Materials Modeling and Simulation

 

Cyberscience: A Cocllaborative Voyage of Discovery

 

Padma RaghavanThe Penn State Institute for Computational Science (ICS) is a small organization with a very large vision for advancing research across disciplines at Penn State. Padma Raghavan is the director of the new institute, which was created in July 2007, to take advantage of the opportunities arising out of the phenomenal growth in computational systems and discovery, and the emerging ability to translate the knowledge of individual disciplines into algorithms that can be run on a computer.

 

“The ICS is about using computing as the driving force to discovery,” says Raghavan, professor of computer science and engineering and a true believer in what may be the next revolution in scientific research. (Another true believer is the National Science Foundation, which is making a big push for what they call “multidisciplinary cyber-enabled discovery and innovation” through its Office of Cyberinfrastructure.)

 

As a tool for scientists, the computer and its attendant infrastructure of software, connectivity, and expertise, collectively known as the cyberinfrastructure, has the potential to be as transformative as the microscope and telescope in an earlier age or the atomic force microscope in the 1980s, opening up areas of knowledge previously beyond our ability to retrieve.

 

Recent examples are not hard to come by. In quantum cosmology, for instance, computing for the first time allowed physicists, led by Penn State Professor Abhay Ashtekar, to simulate the evolution of the universe prior to the Big Bang; in bioinformatics, the ability to analyze and compare large volumes of genetic data created by the Human Genome Project will someday allow individualized therapies for disease. To analyze the masses of data, Penn State biologist Webb Miller helped develop a widely used sequence comparison engine, called BLAST, that is a high speed program for looking at data to find similar sequences of DNA; in the field of materials science, superalloys that can retain their strength at high temperatures are being modeled by Penn State Professor Long-Qing Chen for NASA’s Ultra-Efficient Engine Technology program.
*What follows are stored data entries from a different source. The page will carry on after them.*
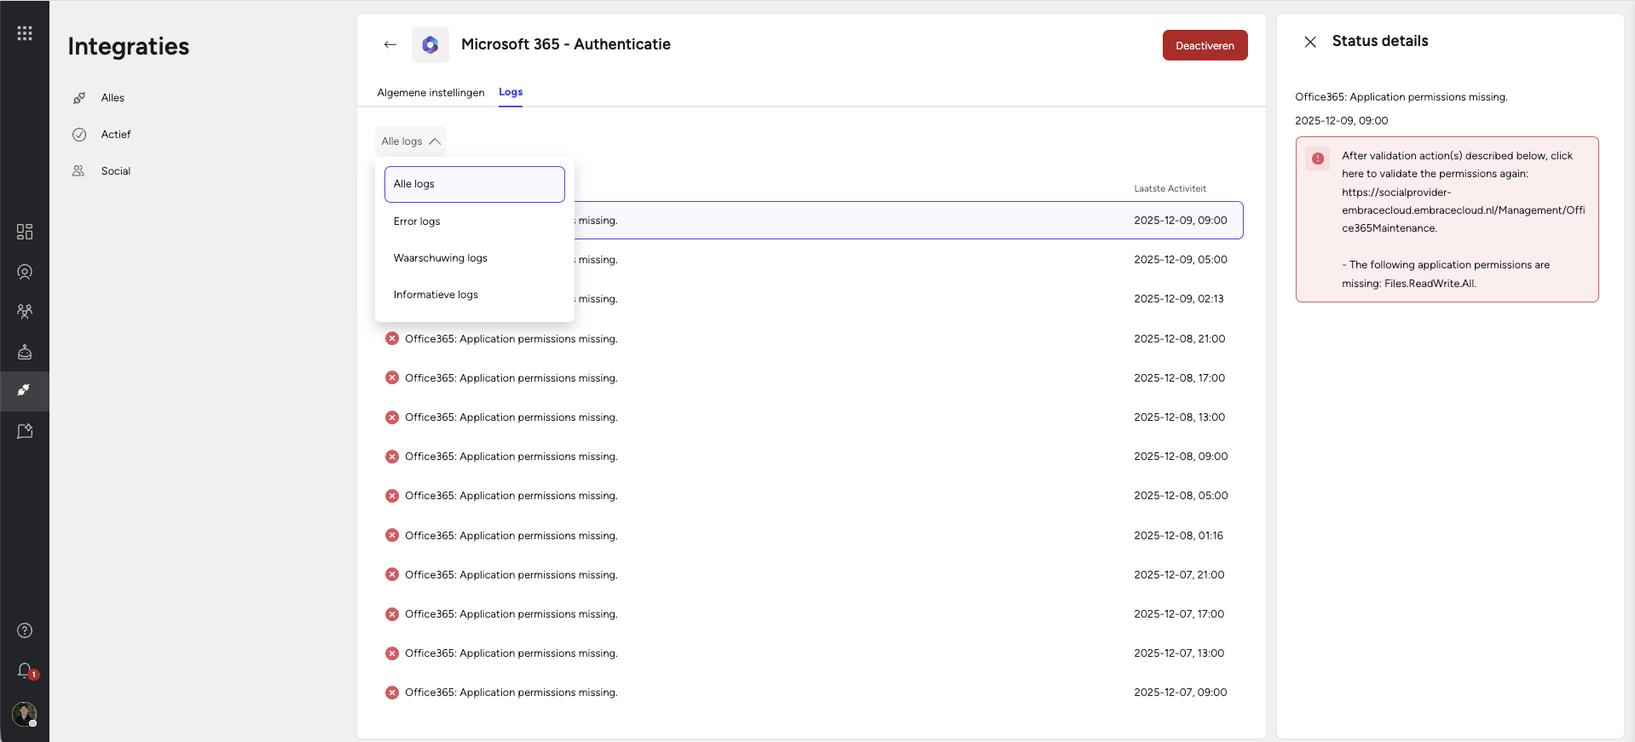This screenshot has height=742, width=1635.
Task: Close the Status details panel
Action: click(1310, 42)
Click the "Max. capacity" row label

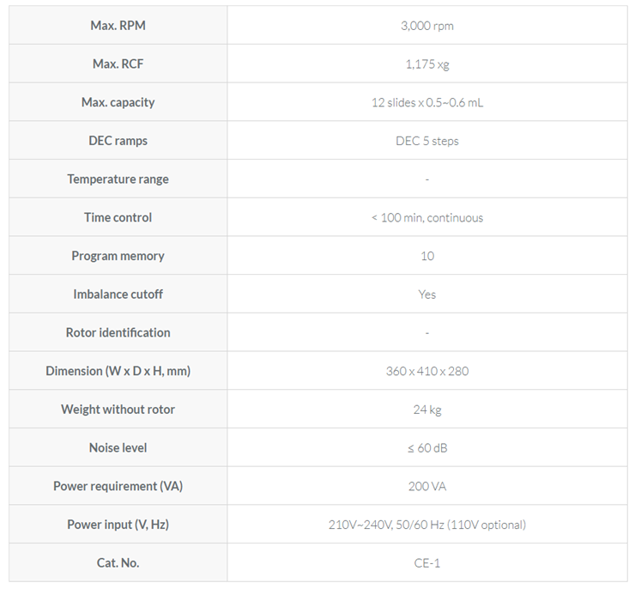pos(118,102)
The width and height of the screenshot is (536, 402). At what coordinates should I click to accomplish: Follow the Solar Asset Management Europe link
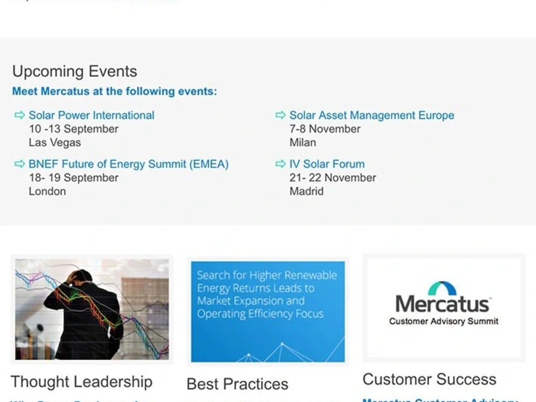[371, 115]
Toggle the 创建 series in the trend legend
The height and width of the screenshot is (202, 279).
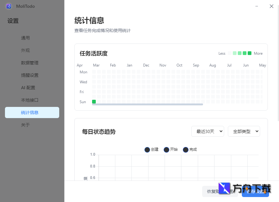coord(151,149)
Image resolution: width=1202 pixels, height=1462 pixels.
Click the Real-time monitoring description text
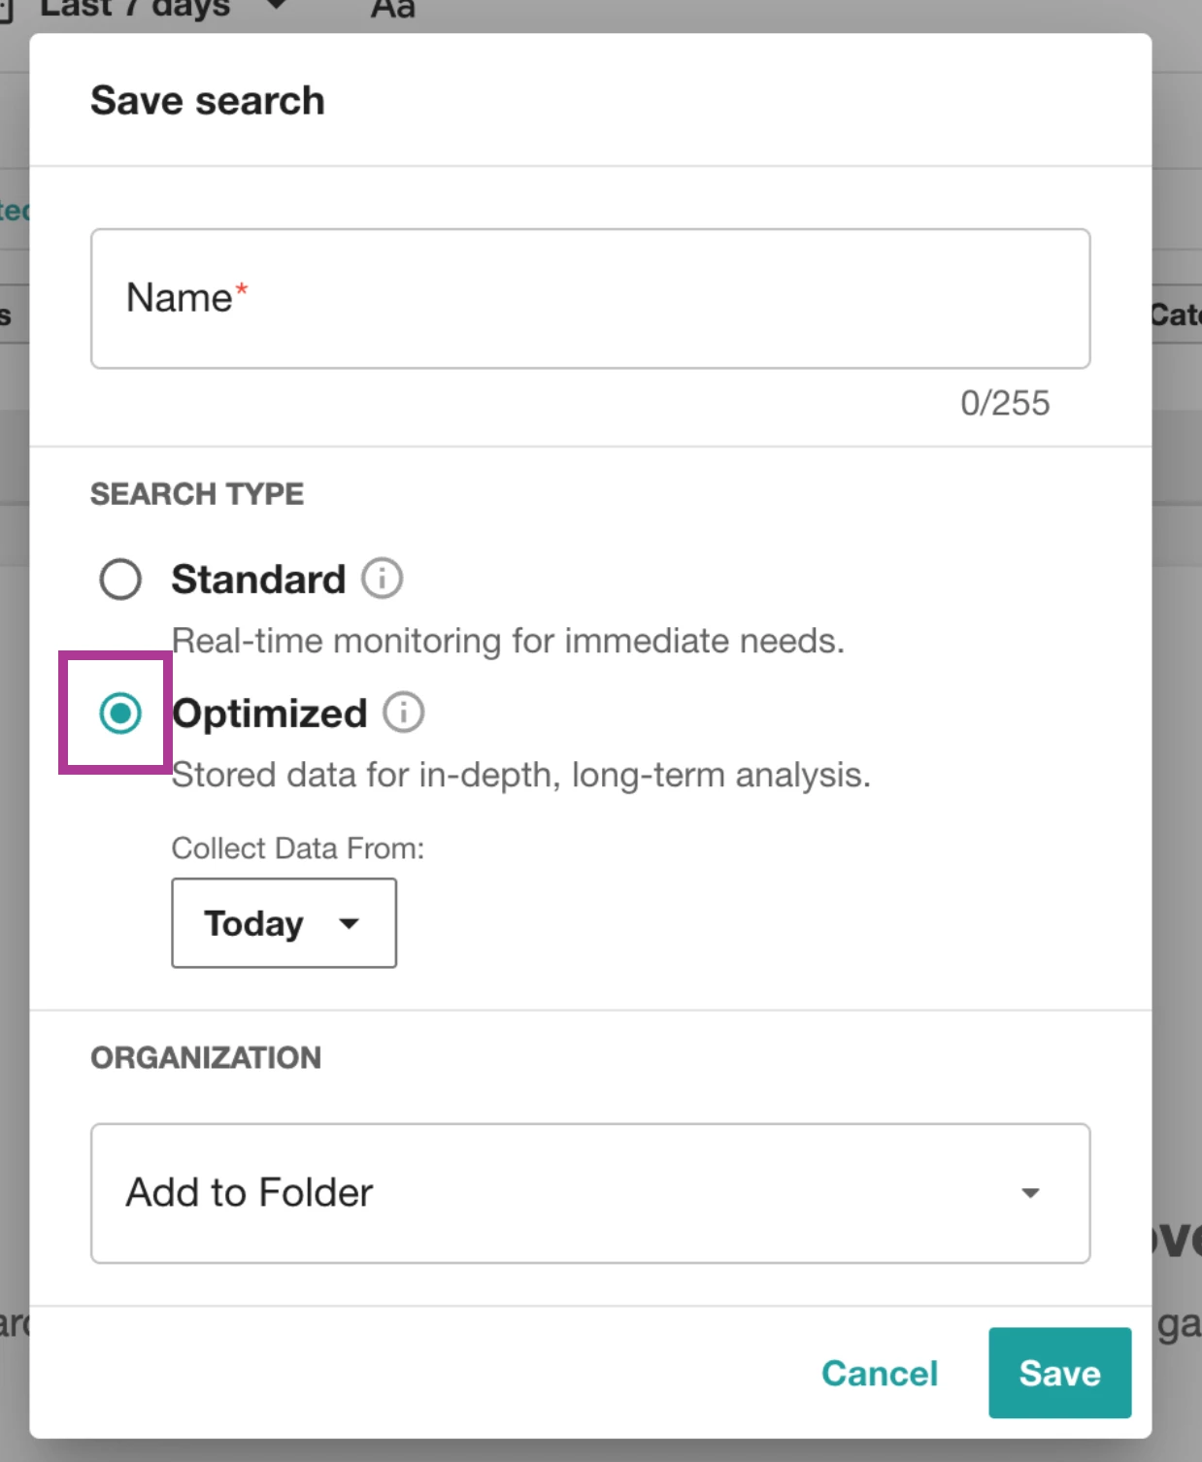508,641
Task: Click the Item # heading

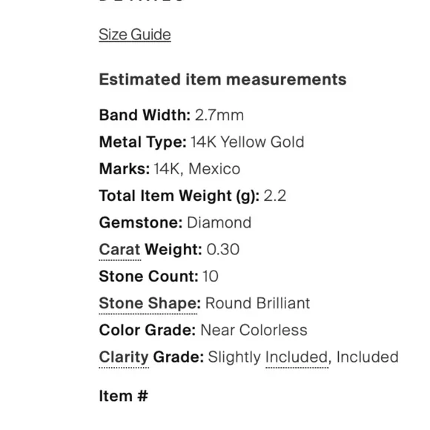Action: [123, 396]
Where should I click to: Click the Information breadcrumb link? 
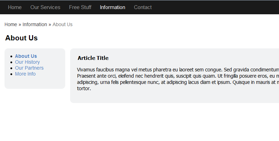click(35, 24)
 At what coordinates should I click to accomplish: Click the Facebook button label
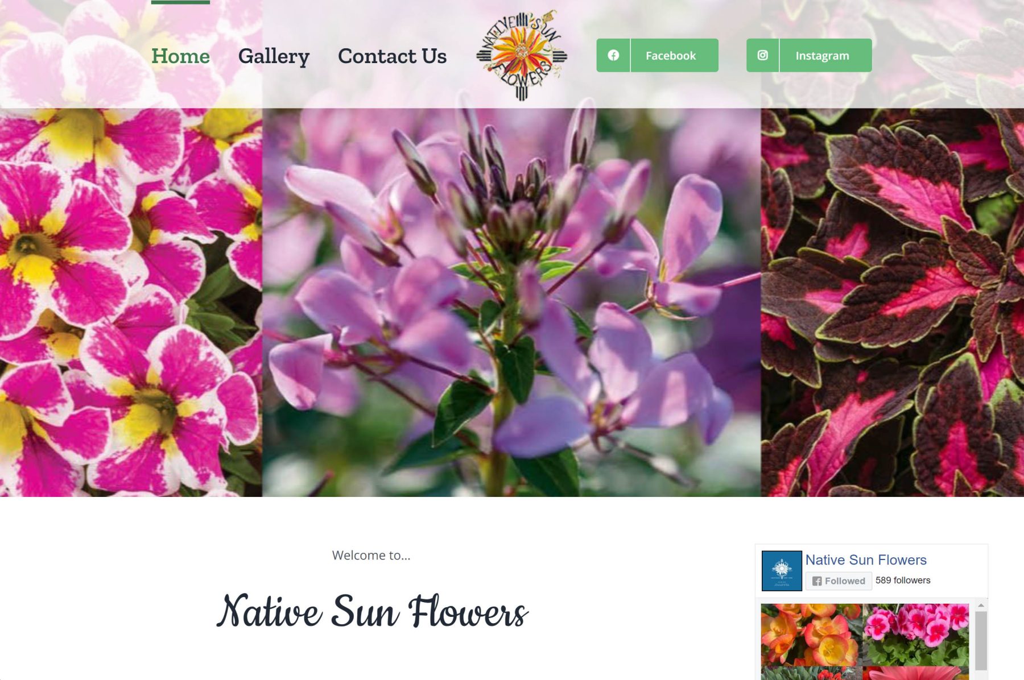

Computer modeling is also helping Penn State scientists push the boundaries of miniaturization of electronic devices into the molecular and atomic scale, so-called molecular electronics.

 

A Contribution to Materials Research

Raghavan has made her own contribution to materials computation, along with Penn State materials scientists Long-Qing Chen and Zi-Kui Liu, and former research associate Keita Teranishi, now at Cray, Inc. Together they invented a method for storing the vast amounts of data collected in imaging the microstructure of materials, for which they have filed a provisional patent.

 

Understanding the microstructure of new materials and composites is important for determining how materials will perform under real world conditions. But digitizing the microstructure data is computer memory and storage intensive.

 

Using a software technique that compresses and regenerates the data through incremental changes to the resolution of images, along with a sparse skeletal technique that captures only the boundaries of different phases and grains, their method reduces the data to 1 percent of its original size, far smaller than existing compression software. Additionally, their method reduces the distortions common to compression by using a simulation program that predicts the realistic behavior of microstructures as the images are regenerated. Their software is so efficient that it can run on current workstations and PCs, compressing, decompressing, and regenerating images within a matter of seconds.

 

Leapfrogging the Competition

Penn State did not jump into the revolution in cyberscience from the beginning, and now there is catching up to do Raghavan says. This should not involve competing head-to-head with such established computational powerhouses as the University of Illinois-Urbana Champaign, or UC Berkeley, says Raghavan, but by using Penn State’s enormous research reach to carve out new areas of excellence. “We need to be known as Computational X – nano, infectious diseases, personalized therapies, or whatever. We may be able to leapfrog those universities with a 20-year lead, if we can head in new strategic areas, maybe energy and the environment, or health and human development,” she explains.

 

Computational discovery is inherently multidisciplinary, and the NSF, which sponsors the broadest range of basic science research, has made it clear that they are interested in sponsoring interdisciplinary teams through their Office of Cyberinfrastructure, which is structured to cross the seven discipline based directorates. But working across the traditional borders of departments and disciplines requires practice. “We need bigger teams and resources to provide seed grants to those groups to do the initial steps to be competitive in center-style proposals,” Raghavan states firmly. “You cannot walk down the hall and try to respond when these nationally competitive multidisciplinary solicitations come in. You only get the depth of ideas through existing teams, from working together. You need to find problems at the intersection of many disciplines that you can also take back to advance your own discipline.”

 

While Penn State decides whether to make a big commitment to computing and data analysis infrastructure, which Raghavan believes is inevitable for any university that wants to keep up in the era of big science, the Institute for Computational Science forges ahead in building support across departments and institutes. So far, sixty faculty members have signed up to be part of ICS, and a recent workshop had eighty participants, helping build the community of computational researchers. Penn State’s other multidisciplinary institutes and thirty faculty have partnered with ICS to go after a major equipment grant for a terascale computer node with a petabyte of storage. “We are not competing with the other institutes,” says Raghavan. “There are synergies across disciplines that we leverage to embark on an exciting, collaborative voyage of discovery.”

 

Contact:

Dr. Padma Raghavan, director of the Institute for Computational Science, is a professor in the Dept. of Computer Science and Engineering in the College of Engineering, http://www.research.psu.edu/ics/.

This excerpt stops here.